Yes. Well. Obviously this is super illegal but the financial logic is sound. If you can do this, then all of your trades have the profile of (free) call options: You make money as the trade goes up, but you don't lose any as it goes down. The value of a call option increases as the volatility of the underlying position increases, so if you are going to do this you might as well buy volatile stuff, which means, of course, that you should trade options. (So you have options on options.) He did. He traded options terribly, losing way more than he won, but of course that didn't matter when he could pocket the winnings and walk away from the losses. Sometimes both at once! On or about October 16, 2019, Batra deposited $30,000 via ACH from his bank account into his brokerage account at Brokerage B. Between approximately October 17 and October 22, 2019, Batra used the $30,000 on deposit to purchase options contracts in the securities of Netflix. The options positions were closed by October 25, 2019. Batra's trading resulted in profits of more than $13,000. By the end of October 2019, Batra's account balance was approximately $43,000. On or about November 19, 2019, Batra withdrew the $43,000 ($30,000 initial deposit plus $13,000 in trading profits) from the account at Brokerage B to one of his bank accounts. On or about December 2, 2019, Batra caused his bank to recall the initial $30,000 ACH transfer to the account at Brokerage B. By recalling the $30,000, Batra was able to recoup the money that he had used to trade, while still keeping the profits from his trading.
Yeah that's just mean. What is the Harvard statistics department up to these days?Here is an impeccable article about how to win the lottery, titled "Mega Millions is up to $970 million—there's one way to up the odds of winning, according to a Harvard statistics professor." Here's the way: In fact, there is only one proven way of boosting your chances to win the lottery, according to Harvard statistics professor Dr.
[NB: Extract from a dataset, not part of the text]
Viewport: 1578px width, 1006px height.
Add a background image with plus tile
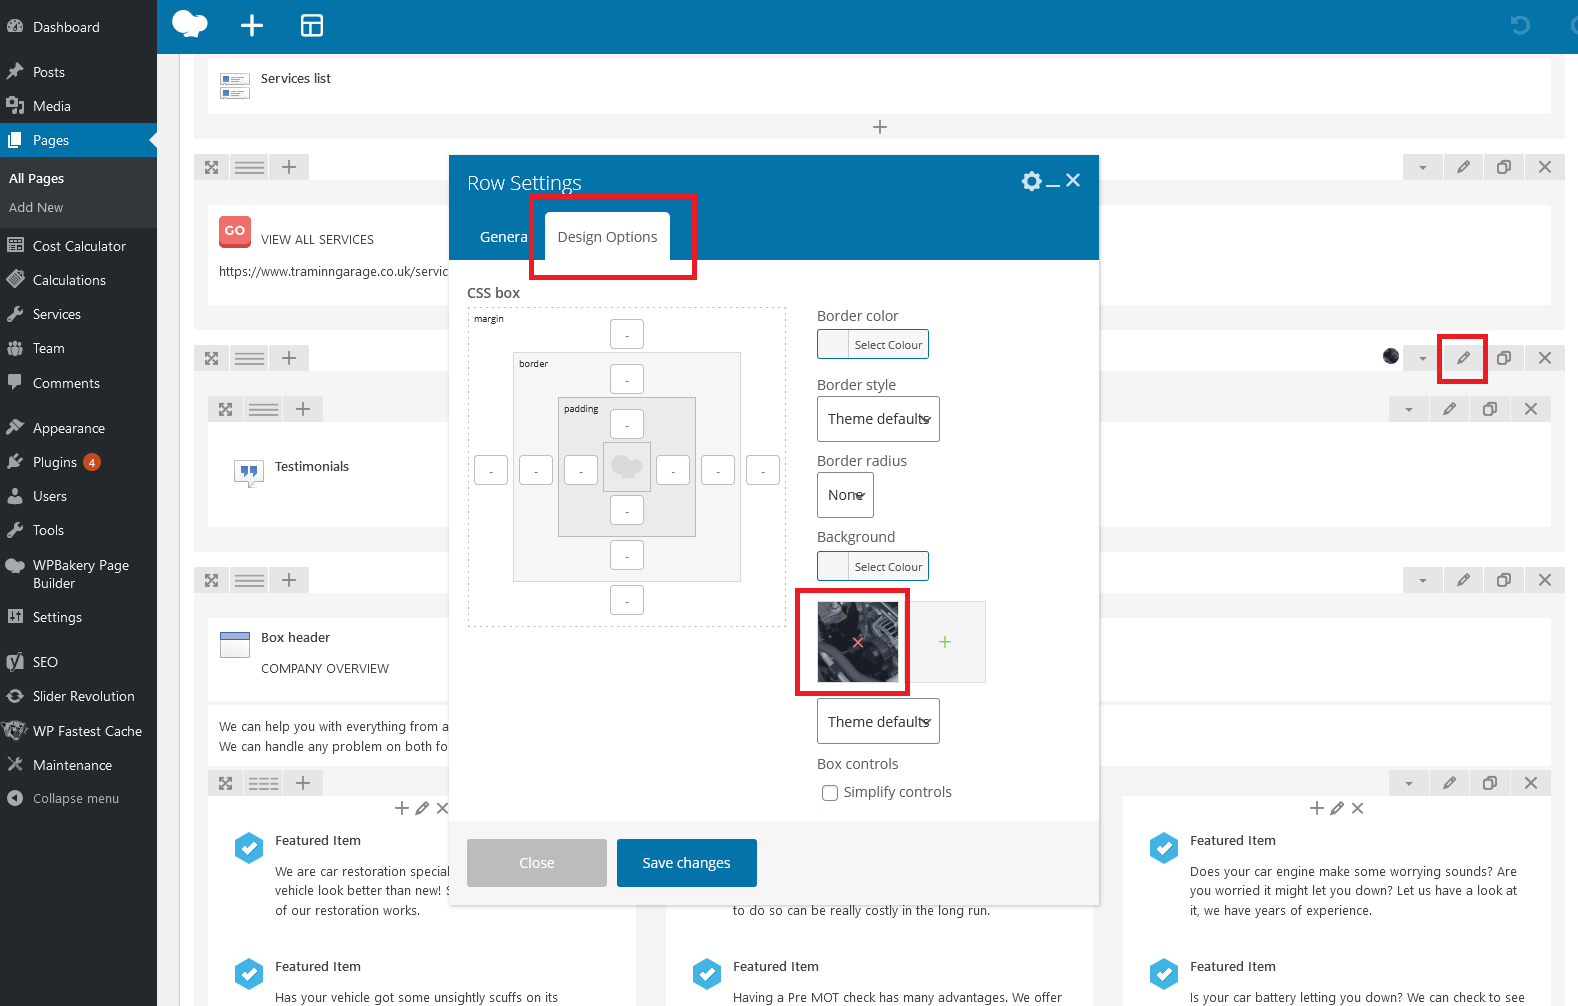pos(945,642)
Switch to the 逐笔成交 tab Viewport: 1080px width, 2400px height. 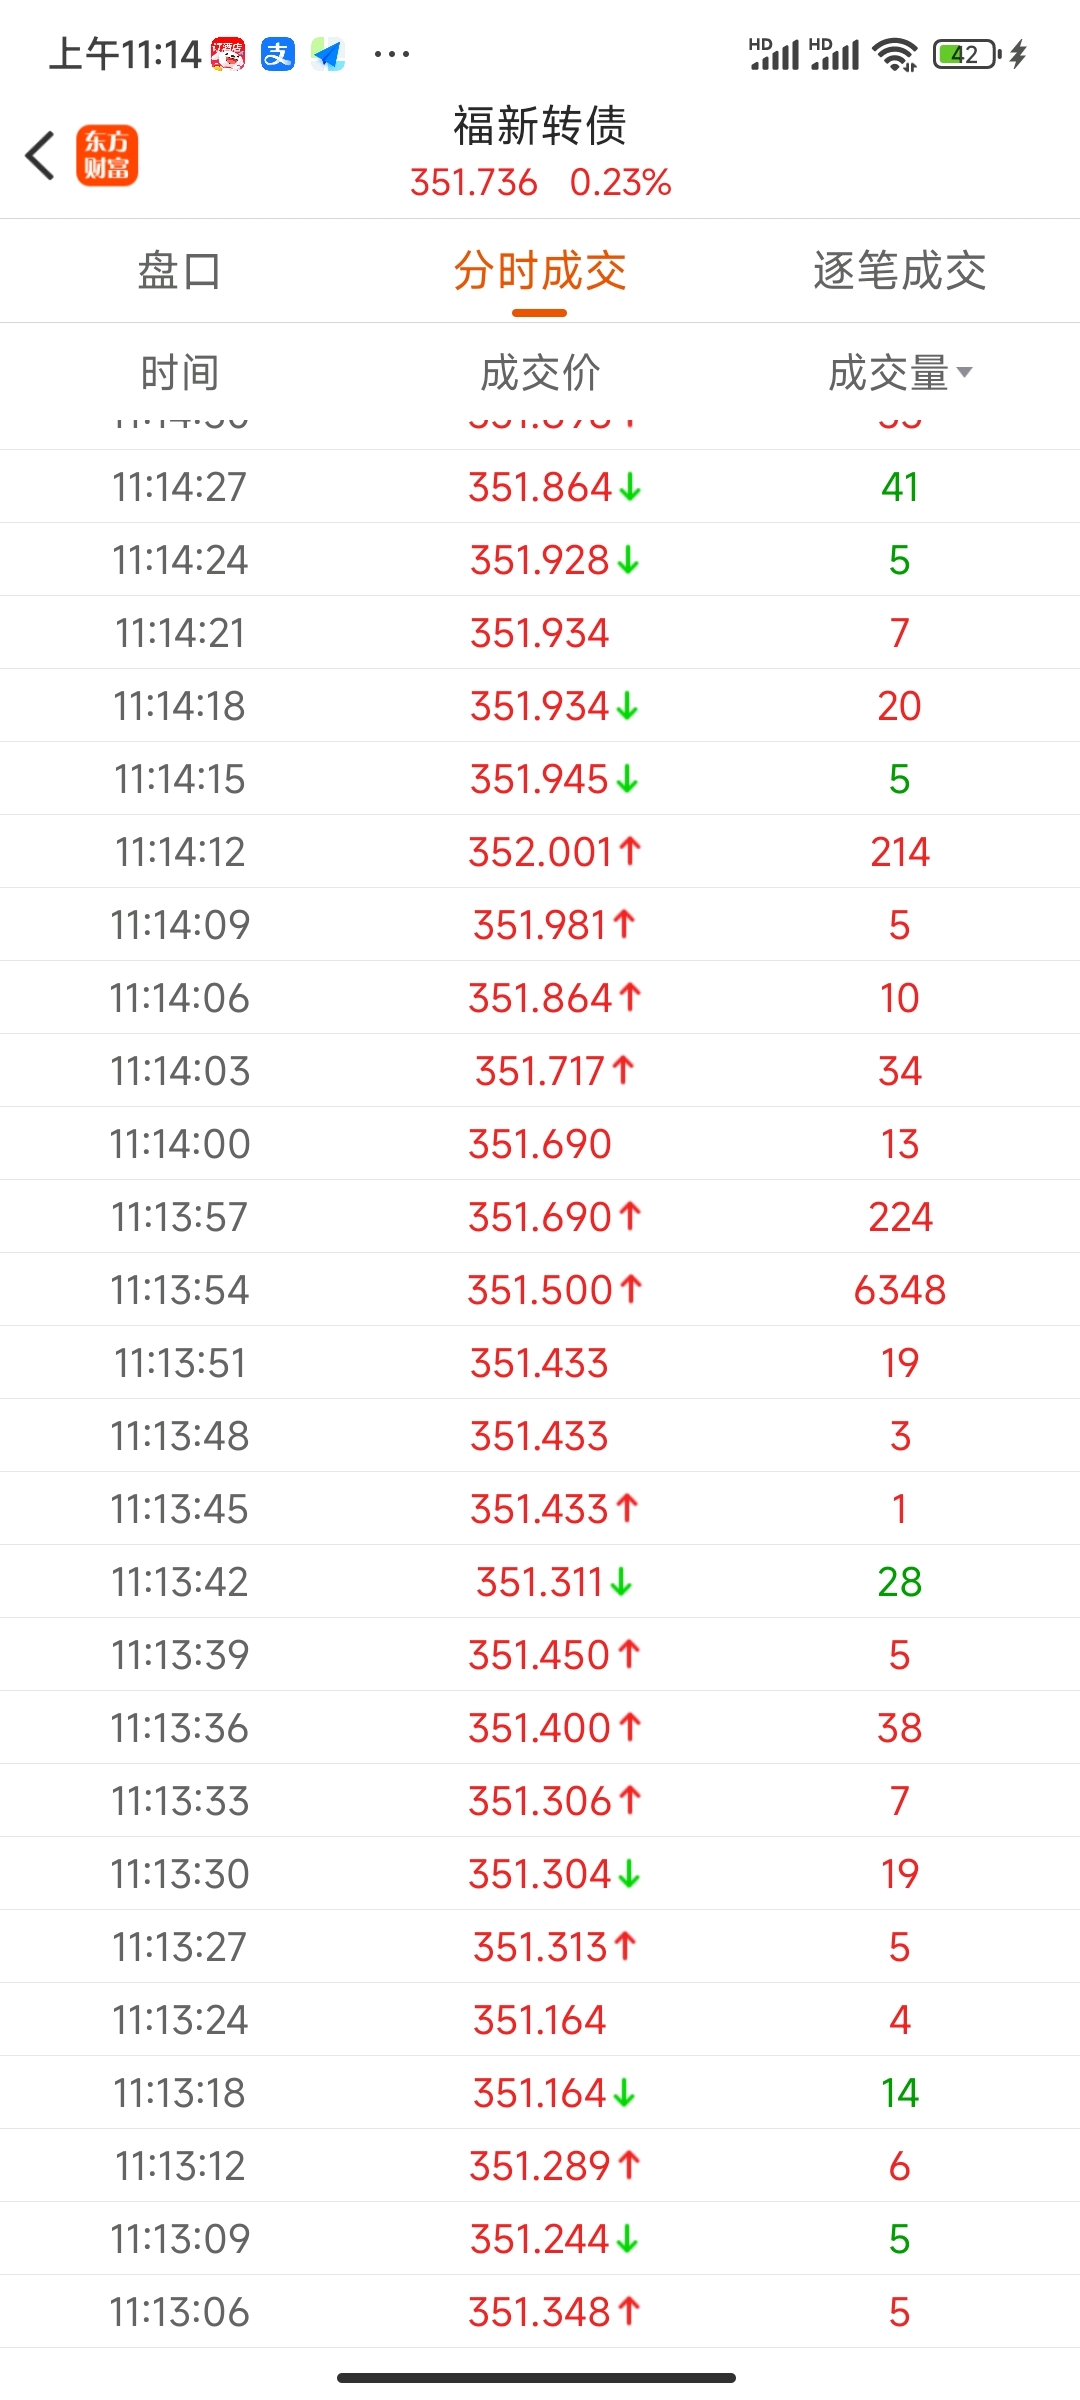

Mark Glickman: Your odds only improve by buying more tickets for each game, he previously told CNBC Make It.
That's a result you can find in his peer-reviewed paper with three coauthors, forthcoming in the Journal of Lottery Studies. I'm sorry. This isn't his fault. They asked him some questions, he gave them some answers. It was honestly very kind of him. I can't stop laughing: "If someone already wins the lottery, then the chance that the person wins the lottery a second time will be exactly the same as the probability they win the lottery if they had not previously won the lottery before," Glickman said. "In other words, having previously won the lottery does not improve or make less likely the chance of winning the lottery in the future."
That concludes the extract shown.